Learn about the comparison among revenues, expenses, gains and losses.
1. Revenues and gains are similar in several ways, but some differences are significant, especially in displaying information about an enterprise’s performance. Revenues and expenses provide different kinds of information from gains and losses, or at least information with a different emphasis.
Revenues and expenses result from an enterprise’s on-going major or central operations and activities that constitute an enterprise’s process—that is, from activities such as producing or delivering goods, rendering services, lending, insuring, investing and financing.
In contrast, gains and losses result from incidental or peripheral transactions of an enterprise with other entities and from other events and circumstances affecting it.
2. Some gains and losses may be considered operating gains and losses and may be closely related to revenue and expenses. Revenue and expenses are commonly displayed as gross inflows or outflows of net assets, while gains and losses are usually displayed as net inflows or outflows.
3. Distinctions between revenues and gains and between expenses and losses in a particular enterprise depend to a significant extent on the nature of the enterprise, its operations, and its other activities.
Items that are revenues for one kind of enterprise are gains for another, and items that are expenses for one kind of enterprise are losses for another. For example, investments in securities that may be sources of revenues and expenses for insurance or investment companies may be sources of gains and losses in manufacturing or merchandising firms.
Sales of furniture result in revenues and expenses and for a furniture manufacturer, a furniture jobber, or a retail furniture store, which are selling products or inventories, but usually result in gains or losses for an automobile manufacturer, a bank, a pharmaceutical company or a theatre, which are selling part of their facilities.
Technological changes may be sources of gains or losses to most kinds of enterprises but may be characteristic of the operations of high technology or research-oriented enterprises.
Events such as commodity price changes and foreign exchange rate changes that occur while assets are being used or produced or liabilities are owed may directly or indirectly affect the amount of revenues or expenses for most enterprises, but they are sources of revenues or expenses only for enterprises for which trading in foreign exchange or investing in securities is a major or central activity.

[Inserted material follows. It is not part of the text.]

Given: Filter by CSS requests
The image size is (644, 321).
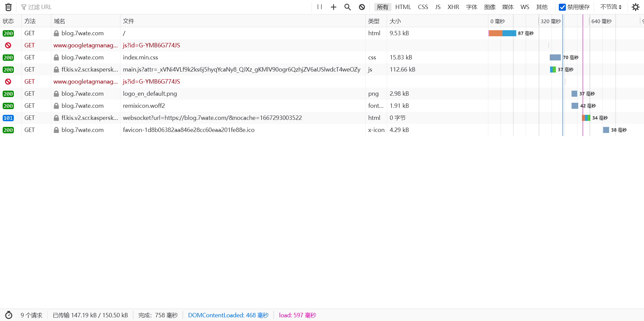Looking at the screenshot, I should pyautogui.click(x=423, y=7).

4. Revenues and expenses are normally displayed “gross” while gains and losses are normally displayed ‘net.’ For example, sales by a furniture manufacturer to furniture jobbers usually result in displays in financial statements of both the inflow and outflow aspects of the transaction—that is both revenues and expenses are displayed.
Revenues are a ‘gross’ amount reflecting actual or expected cash receipts from the sales. Expenses are also a ‘Gross’ amount reflecting actual or expected cash outlays to make or buy the assets sold. The expenses may then be deducted from the revenues to display a ‘net’ amount often called gross margin or gross profit on sale of product or output.
If, however, a pharmaceutical company or a theatre sells furniture, it normally displays only the ‘net’ gain or loss. That is, it deducts the carrying amount of the furniture sold from the net proceeds of the sale before displaying the effects of the transaction and normally displays only the ‘net’ gain or loss from sale of capital assets.
5. It is generally deemed useful or necessary to display both inflows and outflows aspects (revenue and expenses) of the transactions and activities that constitute an enterprise’s on-going major or central earning process. In contrast, it is generally considered adequate to display only the net results (gains or losses) of incidental or peripheral transactions or of the effects of other events or circumstances affecting an enterprise, although some details may be disclosed in financial statements, in notes, or outside the financial statements.
Since a primary purpose of distinguishing gains and losses from revenues and expenses is to make displays of information about an enterprise’s sources of comprehensive income as useful as possible, fine distinctions between revenues and gains and between expenses and losses are principally matters of meaningful reporting.